Table 4 shows the error rate of our system. For each program, we separately show the error rate in total time, error rate in computation time, and error rate in communication time. The error rate is calculated by Eq. 1.

$$\begin{aligned} rate = \left(1-\frac{simulated\_time}{real\_time} \right)\times 100\% \end{aligned}$$
(1)

From Table 4, the error rate of the average total execution time of the processes ranges from 0.5% to 10.5%, and the errors are mainly composed of computation time errors and communication time errors. Table 4 shows that the error rate of computation time ranges from 4.6% to 14.5%. From Table 4, it can be concluded that EP and FT have the relatively largest errors of the computation behavior. This is because the computation behavior is the main behavior in EP and FT, and it is easier to accumulate errors of computation behavior. For instance, all processes of EP run computation statements from the beginning, and only call several communication functions to transport results to other processes until the whole computation procedure is completed. The error of computation time is mainly composed of two aspects. One is that we cannot accurately model the microarchitecture of the target node, and the other is the error of the computer architecture simulator (Gem5) itself. Researchers can improve the accuracy of computation behavior by modeling the hardware architecture (e.g., microarchitecture, memory, etc.) of the node in more detail.
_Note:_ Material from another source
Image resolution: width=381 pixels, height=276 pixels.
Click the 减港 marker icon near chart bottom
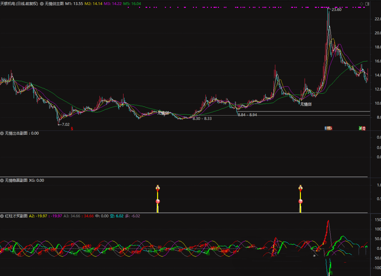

From Table 4, the error rate of the communication time ranges from 4% to 11%, and the simulated communication time is always less than the real communication time. It can be seen from Table 4 that the errors of communication behavior of LU, SP, and BT are relatively larger. This is because these programs call a large number of communication functions, which leads to the accumulation of errors of communication behavior. Although there are only a few communication function calls in IS, the communication functions called are full exchange collective communications, which will generate a vast number of messages, therefore the error of communication behavior of IS is not relatively small. The error of communication time is mainly composed of three aspects. The first one is that we cannot accurately model the target interconnection network. The second one is that we lack the simulation of the data dependency when simulating some communication functions. For example, when the process runs to MPI_Recv(), we directly compute the transmission time of the message, but do not model the possible synchronization time for the target process to call the corresponding MPI_Send(). This causes the simulated communication time is always less than the real communication time. The third one is the error of the network simulator itself. Researchers can improve the accuracy of communication behavior by modeling the interconnection network and simulating the procedure of message transportation in more detail.

4.3 Performance of the simulation system

This experiment is to evaluate the performance of the simulation system. The simulation speed is the most important metric to evaluate the performance of an architecture simulator. Table 5 and Table 6 show the performance of our system by listing the simulation time and the slowdown of each program.

Table 5 The simulation time of programs (seconds)
Table 6 The slowdown of programs

There are two main reasons that affect the simulation speed of our HPC simulation system. One is the speed of the architecture simulator (Gem5) that we use, and the other is the speed of the components that we extend the architecture simulator (e.g., message emulation environment). To verify the main reasons that affect the simulation speed, we do a set of comparative experiments.

We assume that the target system has only one computing node. The configuration of the computing node is the same as that in Table 3. We simulate the execution of the eight programs with the scale of 64 processes in the target computing node, respectively. Since all the 64 processes of the programs can run in the node, we can only use the Gem5 to simulate the target system and simulate the execution of the programs.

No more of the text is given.